As summer dissipates into fall, our televisions will soon fill up with crime scene romance, wise-cracking nerds, vapid hunks in need of a hug and Season 54 of The Voice. We’ll be saturated with football from Thursday to Monday, suffer through another Kevin James laugh-track hideosity and witness so many election ads that we’ll beg for bleach and rat poison smoothies to end the misery. But do not go gentle into that dark fall TV season – there is still time to enjoy what the summer has to offer. Skip the sunshine and embrace two new shows that are sure to help your summer end on a high note.
Stranger Things is an eight-episode masterpiece of ‘80’s outfits and haircuts, a thoroughly entertaining series about a missing boy, a little girl with special powers, alternate dimensions and Winona Ryder in various states of panic, agony and terror. Matthew Modine, he of such ‘80s classics as Vision Quest, Full Metal Jacket and Married to the Mob, plays a government scientist trying to keep his secrets intact before a group of meddling kids ruins everything.
Created, written and directed by the Duffer Brothers, watching Stranger Things is like slipping back into your parents’ basement in 1987 and getting that bag of new Cool Ranch Doritos scared right out of you. From the theme music and opening graphics to the spot-on banter between the Dungeons and Dragons-playing kids to the ominous phone calls (from inside the house!), Stranger Things mixes a little Stephen King horror with ET-like wonder, then adds a dollop of afterschool special where the cool kids always ruin everything. The end result is memorable television.
Winona Ryder is riveting as a distraught mom searching for her missing son, and the little girl at the heart of the story, Eleven, played by Millie Bobby Brown, evokes so much emotion by saying very little that you can’t help root for her escape. By the time the last episode ended, I wanted another season to start immediately. So as you reach for the remote to tune into that first episode of CSI Schenectady, pause and redirect yourself towards Netflix. Stranger Things is there, waiting for you.
While Stranger Things should be watched with the whole family, the latest HBO hit series – Vice Principals – should not be viewed with spouses, partners, children, dogs, lizards, parrots, cats, siblings or other familial relations. It should be watched alone with a cold beer in the dark with the door closed. It’s that good. Rarely has a show used vulgarities in such a creative, rapid-fire manner – listening to the two vice principals jaw at each other is like grabbing a front row seat at the Gutter Poetry Slam Olympics – never have adjectives been delivered with such debased grace.
Vice Principals follows two scheming colleagues at a high school in South Carolina, both devastated by losing out on the principal’s job, who team up to destroy their new boss.
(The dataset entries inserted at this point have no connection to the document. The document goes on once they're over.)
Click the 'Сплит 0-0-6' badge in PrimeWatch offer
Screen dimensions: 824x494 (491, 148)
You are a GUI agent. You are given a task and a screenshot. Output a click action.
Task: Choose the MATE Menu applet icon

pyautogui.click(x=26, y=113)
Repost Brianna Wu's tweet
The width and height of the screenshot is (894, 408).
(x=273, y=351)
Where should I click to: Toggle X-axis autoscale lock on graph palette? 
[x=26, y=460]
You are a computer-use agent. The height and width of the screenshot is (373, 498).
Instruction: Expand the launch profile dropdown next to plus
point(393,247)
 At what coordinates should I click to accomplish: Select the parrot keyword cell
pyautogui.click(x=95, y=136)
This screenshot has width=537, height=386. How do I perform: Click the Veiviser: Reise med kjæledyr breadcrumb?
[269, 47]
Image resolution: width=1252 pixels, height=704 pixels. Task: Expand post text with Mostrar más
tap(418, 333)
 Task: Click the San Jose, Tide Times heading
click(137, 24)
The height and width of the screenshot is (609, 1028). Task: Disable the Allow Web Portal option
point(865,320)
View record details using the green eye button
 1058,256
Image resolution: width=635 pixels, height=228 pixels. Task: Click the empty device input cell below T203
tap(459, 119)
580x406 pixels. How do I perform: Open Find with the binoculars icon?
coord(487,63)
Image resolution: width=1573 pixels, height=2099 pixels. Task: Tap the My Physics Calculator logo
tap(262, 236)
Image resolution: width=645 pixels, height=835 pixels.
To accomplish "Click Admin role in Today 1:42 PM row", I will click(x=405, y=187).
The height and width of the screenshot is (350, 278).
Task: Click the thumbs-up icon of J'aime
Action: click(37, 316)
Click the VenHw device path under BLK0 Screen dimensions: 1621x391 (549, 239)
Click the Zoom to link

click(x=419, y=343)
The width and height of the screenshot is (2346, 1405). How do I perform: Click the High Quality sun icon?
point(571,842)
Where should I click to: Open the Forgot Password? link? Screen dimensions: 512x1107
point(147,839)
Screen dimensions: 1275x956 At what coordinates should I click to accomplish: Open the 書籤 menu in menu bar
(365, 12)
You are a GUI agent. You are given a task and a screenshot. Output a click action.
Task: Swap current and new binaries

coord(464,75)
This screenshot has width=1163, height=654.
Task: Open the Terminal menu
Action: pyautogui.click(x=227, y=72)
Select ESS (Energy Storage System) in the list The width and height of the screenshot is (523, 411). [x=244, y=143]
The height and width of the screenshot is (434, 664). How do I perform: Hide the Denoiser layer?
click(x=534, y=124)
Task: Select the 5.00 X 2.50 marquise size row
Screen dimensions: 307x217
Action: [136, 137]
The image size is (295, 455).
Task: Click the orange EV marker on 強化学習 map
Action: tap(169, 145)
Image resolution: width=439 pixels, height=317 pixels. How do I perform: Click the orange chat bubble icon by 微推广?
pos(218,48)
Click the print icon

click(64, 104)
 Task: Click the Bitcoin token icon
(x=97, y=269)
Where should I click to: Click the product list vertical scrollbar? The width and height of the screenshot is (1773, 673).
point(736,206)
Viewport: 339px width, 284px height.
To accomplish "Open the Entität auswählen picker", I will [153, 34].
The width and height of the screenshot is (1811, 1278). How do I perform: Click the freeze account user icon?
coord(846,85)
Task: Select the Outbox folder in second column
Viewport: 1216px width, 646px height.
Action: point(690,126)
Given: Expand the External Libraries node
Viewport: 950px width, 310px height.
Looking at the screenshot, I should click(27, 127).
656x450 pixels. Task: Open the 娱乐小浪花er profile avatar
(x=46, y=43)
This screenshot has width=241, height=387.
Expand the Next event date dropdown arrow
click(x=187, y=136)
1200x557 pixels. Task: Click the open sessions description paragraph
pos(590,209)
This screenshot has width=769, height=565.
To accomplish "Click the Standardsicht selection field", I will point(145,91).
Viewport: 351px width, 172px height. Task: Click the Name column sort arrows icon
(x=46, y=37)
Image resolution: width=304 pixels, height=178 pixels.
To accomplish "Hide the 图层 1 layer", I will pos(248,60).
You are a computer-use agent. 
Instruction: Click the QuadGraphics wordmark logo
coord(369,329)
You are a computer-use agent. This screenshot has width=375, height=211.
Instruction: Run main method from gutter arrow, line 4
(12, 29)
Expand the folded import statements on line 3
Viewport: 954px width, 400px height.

Danny McBride, from HBO’s Eastbound and Down, created Vice Principals and plays Neil Gamby – divorced, lonely, angry and clinging to his role as school disciplinarian in the face of his crumbling life. His counterpart, played by Walton Goggins, is Lee Russell, equally as awful and tortured as his co-worker Gamby. From a nefarious friend in the TV series Justified to his turn as a plantation owner’s henchman in the Tarantino film, Django Unchained to this role, Goggins is remarkable. He inhabits his character so completely- from his gait to his smarmy smile to the way the vitriol rolls off his tongue - Goggins makes us love Lee Russell. Watch him handle a noisy neighbor or make a very special cup of coffee or try sabotaging the big game. Goggins’ performance alone is worth watching Vice Principals again and again. Never has such a terrible person been so fun to watch.
While the rest of your neighborhood says goodbye to summer with barbeques, lawn dart tournaments and yard work, you should instead hole up at home and watch Stranger Things and Vice Principals from start to finish. You’ll feel better about the change of seasons and will learn a few new noun-adjective combinations in the process.
Stranger Things is available via streaming through Netflix. Rated TV-14 for scenes of mild terror, telekinetic temper tantrums, lying to parents and government overreach. Vice Principals is available on HBO and is rated TV-MA and should be viewed in a solitary manner so as to avoid embarrassment in front of church-going folk and your more decent relatives.